Records
-*-*-

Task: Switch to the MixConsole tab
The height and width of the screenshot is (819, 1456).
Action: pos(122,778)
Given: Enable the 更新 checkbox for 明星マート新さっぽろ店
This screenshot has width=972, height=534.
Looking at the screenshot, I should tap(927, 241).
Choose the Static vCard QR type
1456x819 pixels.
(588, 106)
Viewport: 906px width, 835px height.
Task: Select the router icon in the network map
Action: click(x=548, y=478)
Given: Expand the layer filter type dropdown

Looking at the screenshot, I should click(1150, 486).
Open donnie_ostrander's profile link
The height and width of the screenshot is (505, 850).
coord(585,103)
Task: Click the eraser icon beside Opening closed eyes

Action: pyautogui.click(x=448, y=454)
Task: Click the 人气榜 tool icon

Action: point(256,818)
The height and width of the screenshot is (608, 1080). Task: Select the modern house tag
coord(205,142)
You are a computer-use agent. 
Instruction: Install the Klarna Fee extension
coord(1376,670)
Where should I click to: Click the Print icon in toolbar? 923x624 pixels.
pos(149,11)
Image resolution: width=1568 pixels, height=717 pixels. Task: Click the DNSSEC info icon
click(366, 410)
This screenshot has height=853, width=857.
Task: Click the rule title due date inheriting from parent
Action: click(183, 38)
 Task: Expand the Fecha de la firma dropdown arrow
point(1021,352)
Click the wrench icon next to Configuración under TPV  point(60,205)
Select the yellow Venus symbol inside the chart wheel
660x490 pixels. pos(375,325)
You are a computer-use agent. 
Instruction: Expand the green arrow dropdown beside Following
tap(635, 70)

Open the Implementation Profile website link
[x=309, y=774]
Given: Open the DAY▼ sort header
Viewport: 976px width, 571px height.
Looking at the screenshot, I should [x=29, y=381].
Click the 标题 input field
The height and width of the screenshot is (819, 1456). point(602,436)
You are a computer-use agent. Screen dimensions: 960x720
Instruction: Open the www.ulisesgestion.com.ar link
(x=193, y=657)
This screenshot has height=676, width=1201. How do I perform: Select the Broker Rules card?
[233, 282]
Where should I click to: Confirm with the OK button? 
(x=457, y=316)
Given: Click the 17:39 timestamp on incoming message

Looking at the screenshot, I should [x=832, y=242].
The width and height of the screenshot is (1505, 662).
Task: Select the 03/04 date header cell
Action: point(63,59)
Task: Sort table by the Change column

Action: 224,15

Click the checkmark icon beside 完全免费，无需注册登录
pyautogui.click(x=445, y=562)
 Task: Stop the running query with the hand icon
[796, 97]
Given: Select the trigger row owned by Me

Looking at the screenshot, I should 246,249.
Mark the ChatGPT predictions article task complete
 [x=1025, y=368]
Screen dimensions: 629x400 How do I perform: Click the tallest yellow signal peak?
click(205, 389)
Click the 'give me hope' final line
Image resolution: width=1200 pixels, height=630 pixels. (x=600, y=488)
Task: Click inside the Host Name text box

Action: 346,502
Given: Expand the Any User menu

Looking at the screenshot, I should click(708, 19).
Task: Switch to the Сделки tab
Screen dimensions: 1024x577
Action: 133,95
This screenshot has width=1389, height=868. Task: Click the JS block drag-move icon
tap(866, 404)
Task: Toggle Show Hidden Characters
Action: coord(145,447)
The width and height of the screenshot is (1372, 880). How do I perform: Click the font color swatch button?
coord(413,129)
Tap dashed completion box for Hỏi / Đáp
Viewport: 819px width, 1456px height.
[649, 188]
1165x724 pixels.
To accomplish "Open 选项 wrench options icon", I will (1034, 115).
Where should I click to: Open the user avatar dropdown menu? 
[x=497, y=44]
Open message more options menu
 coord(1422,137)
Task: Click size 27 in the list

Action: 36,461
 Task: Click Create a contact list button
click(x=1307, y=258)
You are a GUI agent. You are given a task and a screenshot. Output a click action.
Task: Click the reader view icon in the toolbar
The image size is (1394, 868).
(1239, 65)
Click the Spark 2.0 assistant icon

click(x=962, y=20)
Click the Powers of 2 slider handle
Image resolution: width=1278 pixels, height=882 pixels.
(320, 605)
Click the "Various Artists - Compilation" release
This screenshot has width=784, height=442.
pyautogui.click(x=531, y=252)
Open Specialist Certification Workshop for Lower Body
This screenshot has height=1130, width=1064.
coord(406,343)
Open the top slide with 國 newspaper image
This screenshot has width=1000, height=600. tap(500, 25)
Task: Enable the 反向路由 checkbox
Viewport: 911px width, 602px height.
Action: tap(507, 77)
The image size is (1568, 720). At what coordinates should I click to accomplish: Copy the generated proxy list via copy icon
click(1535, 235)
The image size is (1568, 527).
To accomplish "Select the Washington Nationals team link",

-*-*-

Reproduce every entry above word for word, keeping the same order.

WRITTEN RESPONSE
Task: Switch to the MixConsole tab
The height and width of the screenshot is (819, 1456).
Action: pos(122,778)
Given: Enable the 更新 checkbox for 明星マート新さっぽろ店
This screenshot has width=972, height=534.
Looking at the screenshot, I should tap(927, 241).
Choose the Static vCard QR type
1456x819 pixels.
(588, 106)
Viewport: 906px width, 835px height.
Task: Select the router icon in the network map
Action: click(x=548, y=478)
Given: Expand the layer filter type dropdown

Looking at the screenshot, I should click(1150, 486).
Open donnie_ostrander's profile link
The height and width of the screenshot is (505, 850).
coord(585,103)
Task: Click the eraser icon beside Opening closed eyes

Action: pyautogui.click(x=448, y=454)
Task: Click the 人气榜 tool icon

Action: point(256,818)
The height and width of the screenshot is (608, 1080). Task: Select the modern house tag
coord(205,142)
You are a computer-use agent. 
Instruction: Install the Klarna Fee extension
coord(1376,670)
Where should I click to: Click the Print icon in toolbar? 923x624 pixels.
pos(149,11)
Image resolution: width=1568 pixels, height=717 pixels. Task: Click the DNSSEC info icon
click(366, 410)
This screenshot has height=853, width=857.
Task: Click the rule title due date inheriting from parent
Action: click(183, 38)
 Task: Expand the Fecha de la firma dropdown arrow
point(1021,352)
Click the wrench icon next to Configuración under TPV  point(60,205)
Select the yellow Venus symbol inside the chart wheel
660x490 pixels. pos(375,325)
You are a computer-use agent. 
Instruction: Expand the green arrow dropdown beside Following
tap(635, 70)

Open the Implementation Profile website link
[x=309, y=774]
Given: Open the DAY▼ sort header
Viewport: 976px width, 571px height.
Looking at the screenshot, I should [x=29, y=381].
Click the 标题 input field
The height and width of the screenshot is (819, 1456). point(602,436)
You are a computer-use agent. Screen dimensions: 960x720
Instruction: Open the www.ulisesgestion.com.ar link
(x=193, y=657)
This screenshot has height=676, width=1201. How do I perform: Select the Broker Rules card?
[233, 282]
Where should I click to: Confirm with the OK button? 
(x=457, y=316)
Given: Click the 17:39 timestamp on incoming message

Looking at the screenshot, I should [x=832, y=242].
The width and height of the screenshot is (1505, 662).
Task: Select the 03/04 date header cell
Action: point(63,59)
Task: Sort table by the Change column

Action: 224,15

Click the checkmark icon beside 完全免费，无需注册登录
pyautogui.click(x=445, y=562)
 Task: Stop the running query with the hand icon
[796, 97]
Given: Select the trigger row owned by Me

Looking at the screenshot, I should 246,249.
Mark the ChatGPT predictions article task complete
 [x=1025, y=368]
Screen dimensions: 629x400 How do I perform: Click the tallest yellow signal peak?
click(205, 389)
Click the 'give me hope' final line
Image resolution: width=1200 pixels, height=630 pixels. (x=600, y=488)
Task: Click inside the Host Name text box

Action: 346,502
Given: Expand the Any User menu

Looking at the screenshot, I should click(708, 19).
Task: Switch to the Сделки tab
Screen dimensions: 1024x577
Action: 133,95
This screenshot has width=1389, height=868. Task: Click the JS block drag-move icon
tap(866, 404)
Task: Toggle Show Hidden Characters
Action: coord(145,447)
The width and height of the screenshot is (1372, 880). How do I perform: Click the font color swatch button?
coord(413,129)
Tap dashed completion box for Hỏi / Đáp
Viewport: 819px width, 1456px height.
[649, 188]
1165x724 pixels.
To accomplish "Open 选项 wrench options icon", I will (1034, 115).
Where should I click to: Open the user avatar dropdown menu? 
[x=497, y=44]
Open message more options menu
 coord(1422,137)
Task: Click size 27 in the list

Action: 36,461
 Task: Click Create a contact list button
click(x=1307, y=258)
You are a GUI agent. You are given a task and a screenshot. Output a click action.
Task: Click the reader view icon in the toolbar
The image size is (1394, 868).
(1239, 65)
Click the Spark 2.0 assistant icon

click(x=962, y=20)
Click the Powers of 2 slider handle
Image resolution: width=1278 pixels, height=882 pixels.
(320, 605)
Click the "Various Artists - Compilation" release
This screenshot has width=784, height=442.
pyautogui.click(x=531, y=252)
Open Specialist Certification Workshop for Lower Body
This screenshot has height=1130, width=1064.
coord(406,343)
Open the top slide with 國 newspaper image
This screenshot has width=1000, height=600. tap(500, 25)
Task: Enable the 反向路由 checkbox
Viewport: 911px width, 602px height.
Action: tap(507, 77)
The image size is (1568, 720). At what coordinates should I click to accomplish: Copy the generated proxy list via copy icon
click(1535, 235)
The image size is (1568, 527).
To accomplish "Select the Washington Nationals team link",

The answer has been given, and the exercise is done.